Learning and Theory (part 3)

Welcome back to the last part (for now) of the discussion on learning and theory inspired by a video blog that I saw recently (more on that in part 1).

In the aforementioned video blog, the blogger (Steve Kaufman of "The Linguist on Language") said that Language learning depends on learner, not research. I suppose that when it comes down to it he is correct. Language learning (or any learning for that matter) does depend on the motivation of the learner. That motivation may vary. Some people like the challenge, others want to converse with long lost relatives, and other may want to seek employment opportunities abroad (or one of a myriad of other reasons). Research findings aren't geared toward the learner but rather toward the teacher. If you are one of those lucky teachers that has super-motivated learners in front of them you are very lucky! Your job is much easier!

The fact of the matter is that many people take classes because they have to, not because they want to. My high school 100 and 200 level French classes (intro and advanced intro/beginning intermediate) were all filled with people who could not care less about language - but they had to do it. My 300 and 400 level classes (intermediate and beginner advanced) were motivated people because they did not have to be there (well at least as far as the school is concerned, the parents may have forced them to be in those classes).
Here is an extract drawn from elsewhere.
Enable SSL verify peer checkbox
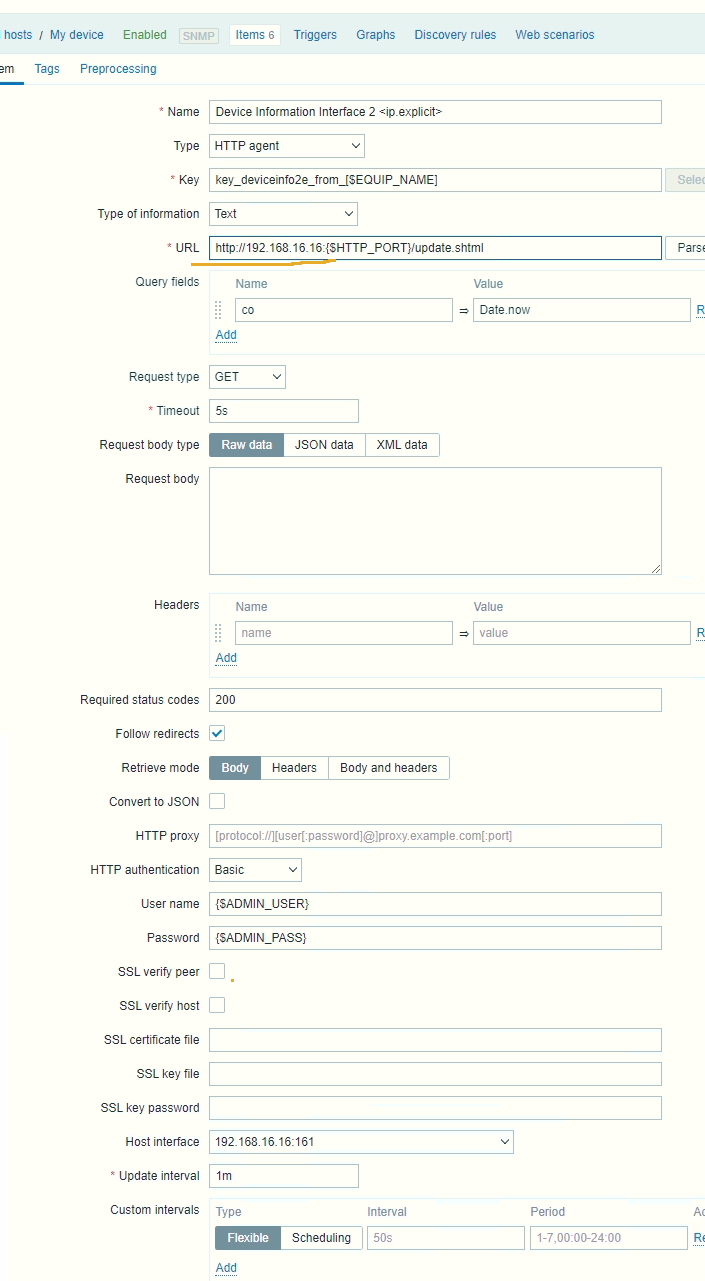 tap(217, 972)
Thus, when you have people in your class, that have to be there, but don't want to be there, you need to figure out what makes them tick, how to get through to them, and how to motivate them to achieve. This is where research comes in. There are also hard ways of doing things, and easy way of doing things. People with little motivation will respond to easier things better than hard things. Therefore research can help us determine what is easier and more beneficial for the learners so that language learning doesn't become bootcamp.
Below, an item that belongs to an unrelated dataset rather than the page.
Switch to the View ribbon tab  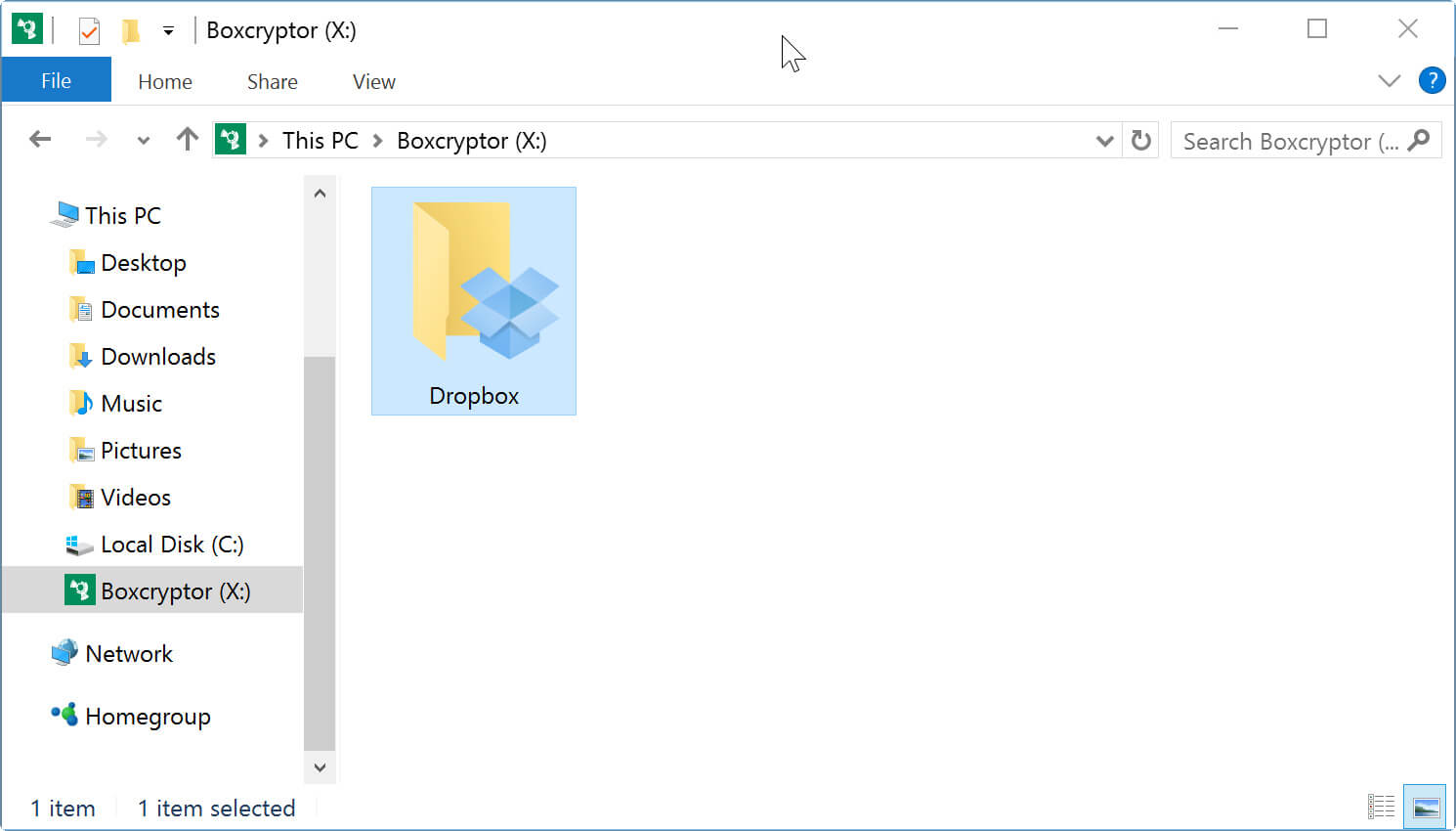click(x=373, y=82)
Steven commented that research is over-complicating something that is simple: namely language learning. I disagree that language learning is simple. I hated learning languages as a child - as an adult I have more appreciation. Research is not meant to dictate to us "how a teacher should teach" (as steve claims)  but rather how to make the little time spent in class get the most results, and how to structure activities in and out of class to help the learners.
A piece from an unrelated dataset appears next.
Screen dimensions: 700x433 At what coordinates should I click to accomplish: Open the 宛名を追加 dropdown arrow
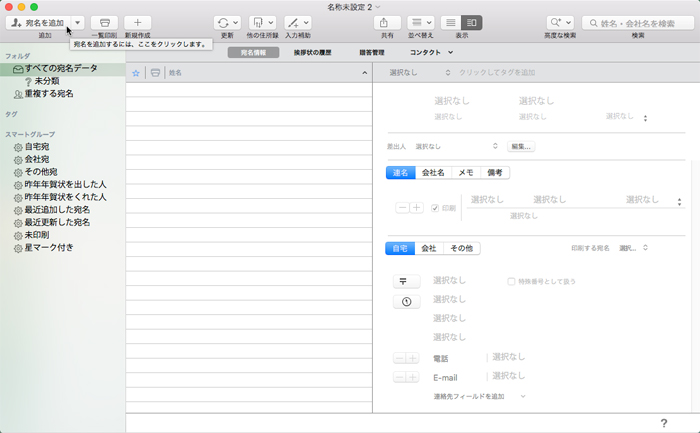click(78, 22)
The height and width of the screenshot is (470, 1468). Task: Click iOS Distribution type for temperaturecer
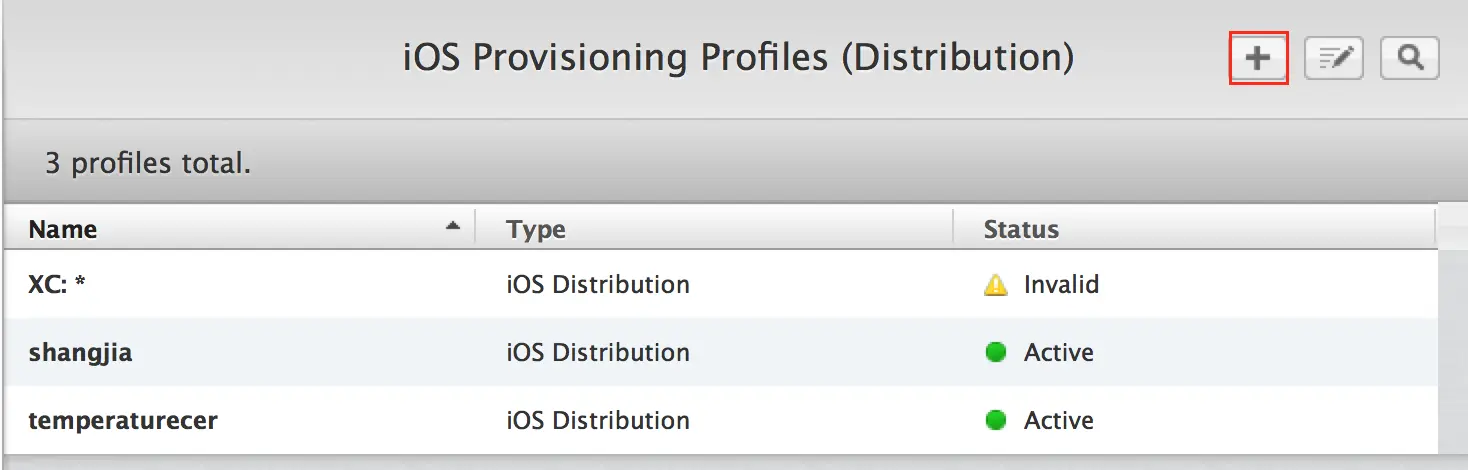pos(597,420)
As language teachers we are not required to incorporate every single little theory from every single theoretician out there.  We should read up on the theories and research coming out, we should analyze the conditions that lead to that theory, we should analyze our learners and the context within they operate and see what would be the most beneficial set of recommendations provided by theories for our learners. This isn't a cookie cutter approach - it shouldn't be! If you are using a cookie cutter approach - you are doing it wrong. We need critical and creative teachers. Learning is a complicated process - there are easy ways and hard ways of going about things. Research helps clarify the issues (and sometimes helps to muddle them a bit). The point is that we all do research whether we want to or not (see part 2 on the teacher as researcher). Research taken into context doesn't complicate things - it serves to clarify issues in learning.

And that's all I had to say on that topic - for now.